Sunday, September 25, 2011

The Road to Hell is a Compromise

I once had a young man, who obviously had not been through the war on guns, and who had heard only one side of the story, ask me why we couldn't just compromise on a few "reasonable" restrictions on guns. My first thought was to simply laugh in his face, but I thought better of it. I then went through the long effort to restrict our rights, and showed how it was we, not those who wished to control guns, who had compromised all along. Now, we were standing our ground. Not one inch more.  As Jesse Helms said, "Compromise, hell!  If freedom is right, and tyranny is wrong, why should those who believe in freedom treat it as a roll of roll of bologna to be bartered a slice at a time?"

But it is not only on gun control that we have compromised. Most of us in the gun rights movement are not the single issue voters we are made out to be. We don't just want our Second Amendment rights, we want them all.

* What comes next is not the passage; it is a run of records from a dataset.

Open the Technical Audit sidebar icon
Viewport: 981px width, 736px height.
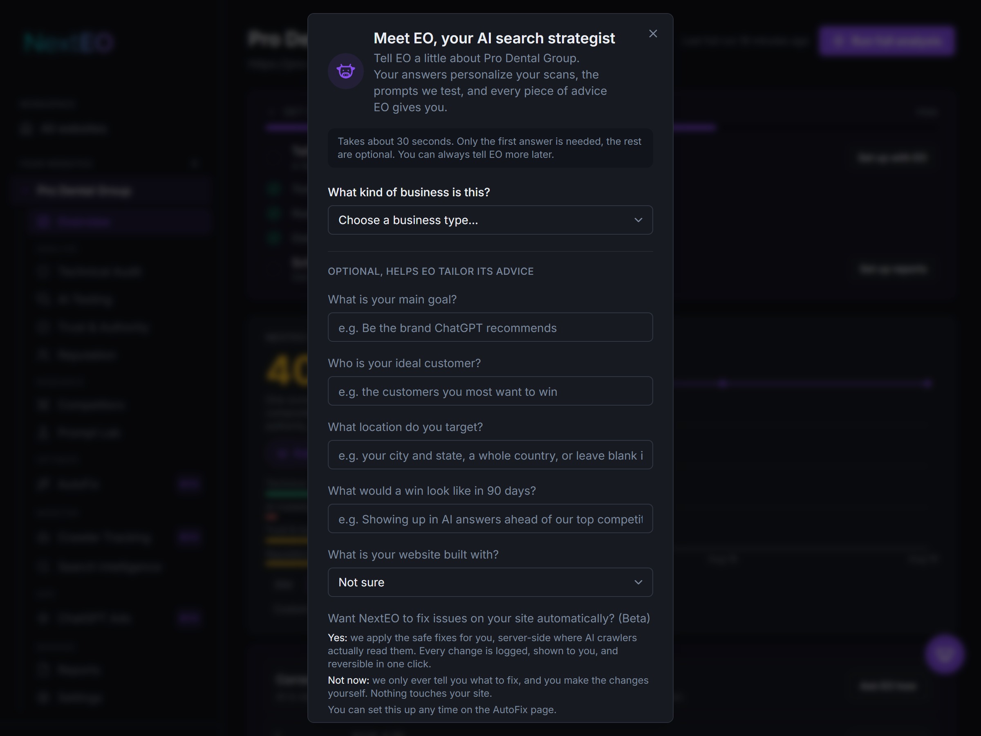43,271
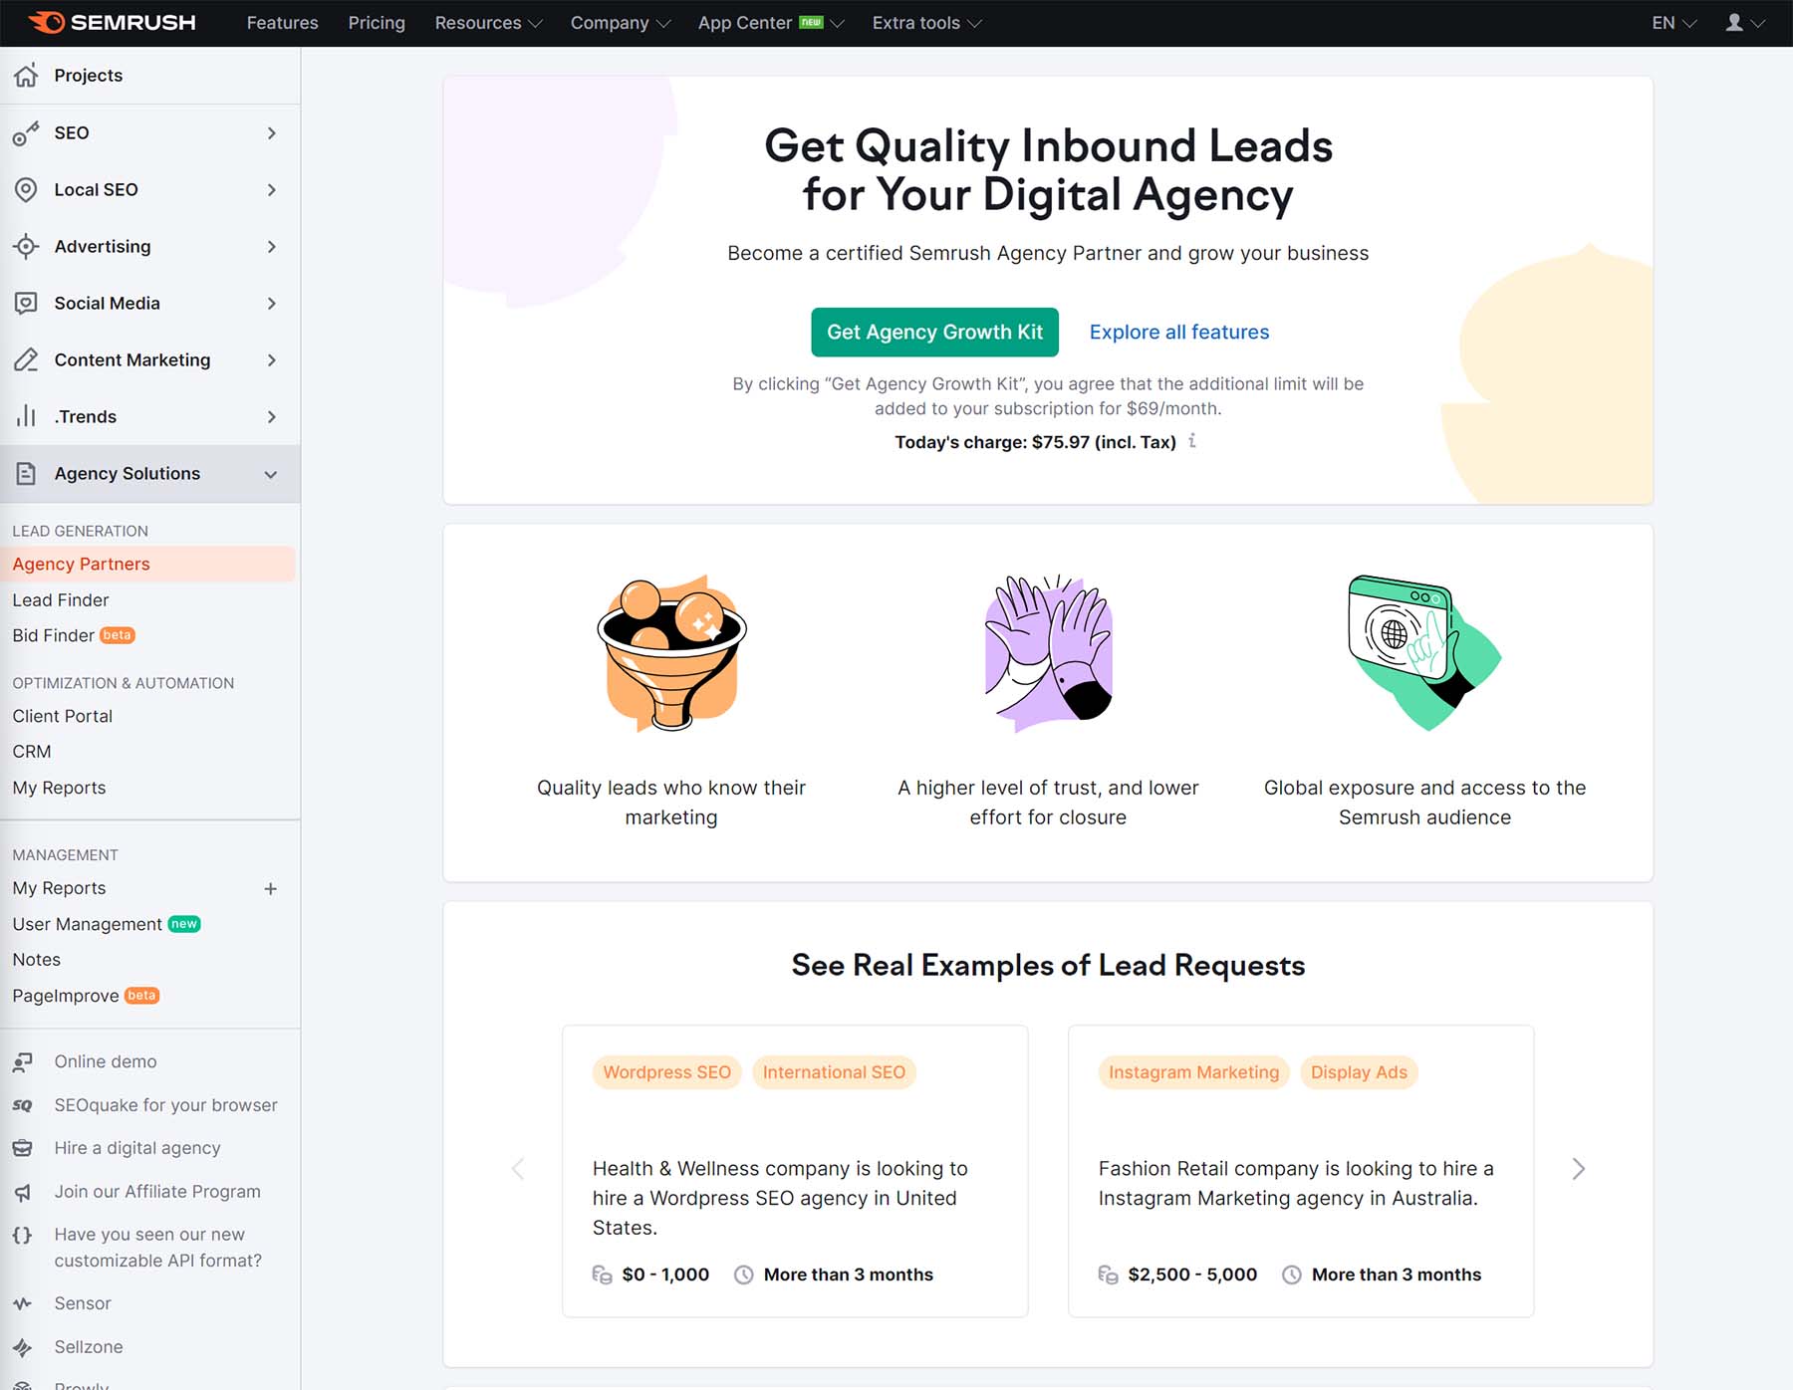Select the .Trends chart icon
Viewport: 1793px width, 1390px height.
point(27,416)
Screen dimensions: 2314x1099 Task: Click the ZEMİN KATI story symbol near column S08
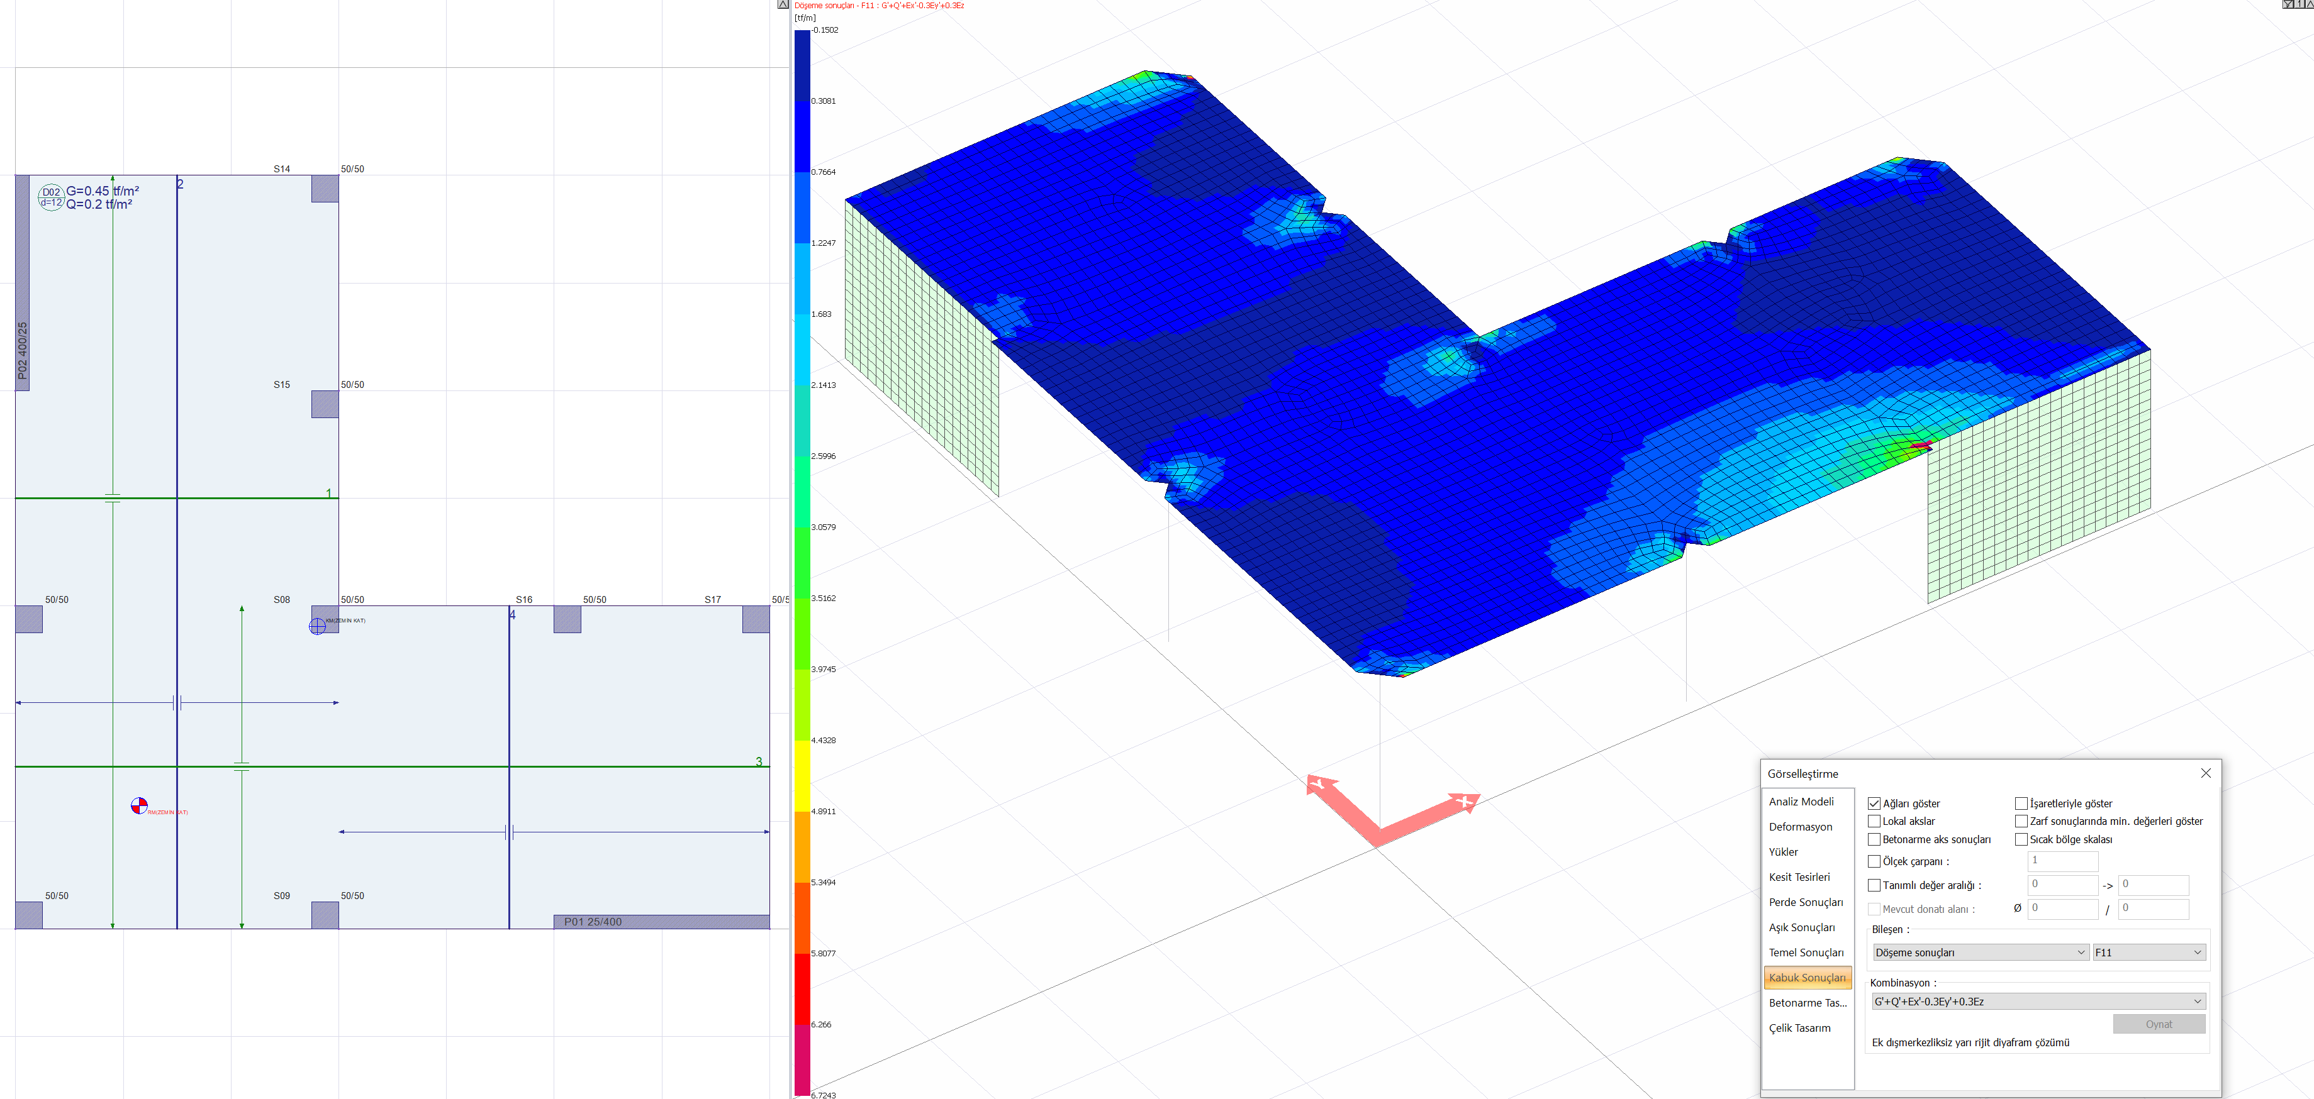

Most of us also have jobs and responsibilities such that it is impossible to keep up with the thousands of ways every day that governments at the local, State and Federal levels violate not only the Constitution, but their own statues. Guns, thus, are a convenient short hand, for how a politician thinks about guns will almost always indicate how he will think about the rest of the Constitution. Make no mistake, every politician, and every judge knows the real purposes of the Second Amendment. Hint: it ain't about hunting.

So, it was good to read in the American Thinker the other day a piece by Jay Huag entitled Why Liberals Love Compromise. It explains how the Left has used the claim that we on the right do not compromise, to slowly frame the debate ever more leftward.  They offer a proposal that is somewhat left of the status quo, and then invite us to "compromise."  We lose every time.  Today, we have Republican candidates for President talking about saving Social Security, an Unconstitutional law, and a Leftist ponzi scheme that threatens to drive us all bankrupt.  Most times, the Left poses some change to the status quo. Suddenly, the debate is framed in such a way that those who are defending the status quo are...well...defensive.  I understand why this is, even if I don't understand how so many can be taken in so consistently. It has been said that a lie will go around the world while the truth is pulling its boots on. It is, first of all, often an emotional issue, or it is made to seem so.  In the case of gun control, innocent victims are sometimes gunned down in horrific crimes.  The Virginia Tech massacre is a prime example.  We feel empathy for these people, and wish we could do something.  The Left often plays on these emotions while offering up its favored solution.  Meanwhile it takes time, effort, and money to marshal the facts to counter the lie. Even so, the lie will often have become such common wisdom that a sizable number of the public will believe it. Thus, gun control is thought by many to control crime, when the opposite is true. In John Lotts formulation more guns, less crime.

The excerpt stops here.